→ PROBLEMS AND TASKS:
1) In the post about how JavaScript becomes machine code, which component of V8 turns the abstract syntax trees into bytecode?
2) Reproduce the passage of the post about how JavaScript becomes machine code from "I thought that" to "what's going on?".

____ TEXT SHOWN

How is JavaScript code transformed into Machine Code? Or why is it not?

Question

I'm trying to understand the process of how a piece of JavaScript code is executed. So far, I've managed to have most of the layout pictured out, but there's a few gaps that I wish to cover.

I know that a computer's CPU only understands 0's and 1's. So eventually, any code we write (in a high level language) gets transformed into 0's and 1's and is then executed by the CPU. In the case of JavaScript, the main character that makes this journey possible is the JavaScript engine. So that's what I looked into and just picked chrome's V8 to help me picture the whole thing.

So the JavaScript engine first parses the code and eventually generates AST's (Abstract Syntax Tree). Those are then transformed into Bytecode by Ignition, which is v8's bytecode generator AND also the bytecode interpreter. Next comes the step where the code is actually executed and here's where i have trouble understanding what's going on. I've found out that the same Ignition "executes the bytecodes" and at the same time an Optimizing Compiler, Turbofan in this case, improves the speed of execution by better handling repeating code and then returning the optimized code as Machine Code back.

I thought that executing the bytecodes means converting them to machine code which the CPU will then run, but that's not the case. Since Turbofan is only an optimizing compiler, I've wondered what is it that converts the bytecodes to machine code? I've then found that V8 doesn't compile all functions to machine code, only those that run hot enough for optimized compilation to (likely) be worth the time investment

So, what does it mean for bytecode to be "executed"? The CPU doesn't understand bytecode and the bytecode is not transformed into machine code either. Can anyone explain in simple terms what's going on?

________
____ COLLECTED DATA

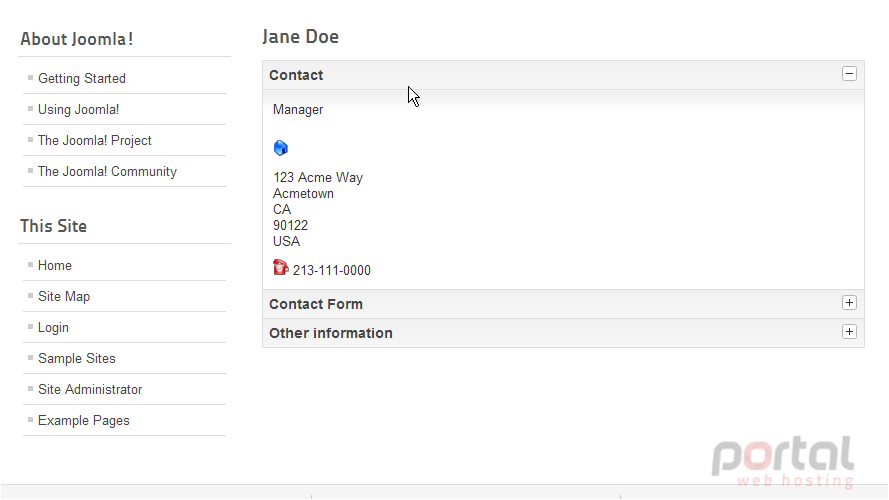The width and height of the screenshot is (889, 500).
Task: Go to Using Joomla! page
Action: point(78,109)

________

→ TASK-BY-TASK RESULTS:
1) Ignition

2)
I thought that executing the bytecodes means converting them to machine code which the CPU will then run, but that's not the case. Since Turbofan is only an optimizing compiler, I've wondered what is it that converts the bytecodes to machine code? I've then found that V8 doesn't compile all functions to machine code, only those that run hot enough for optimized compilation to (likely) be worth the time investment

So, what does it mean for bytecode to be "executed"? The CPU doesn't understand bytecode and the bytecode is not transformed into machine code either. Can anyone explain in simple terms what's going on?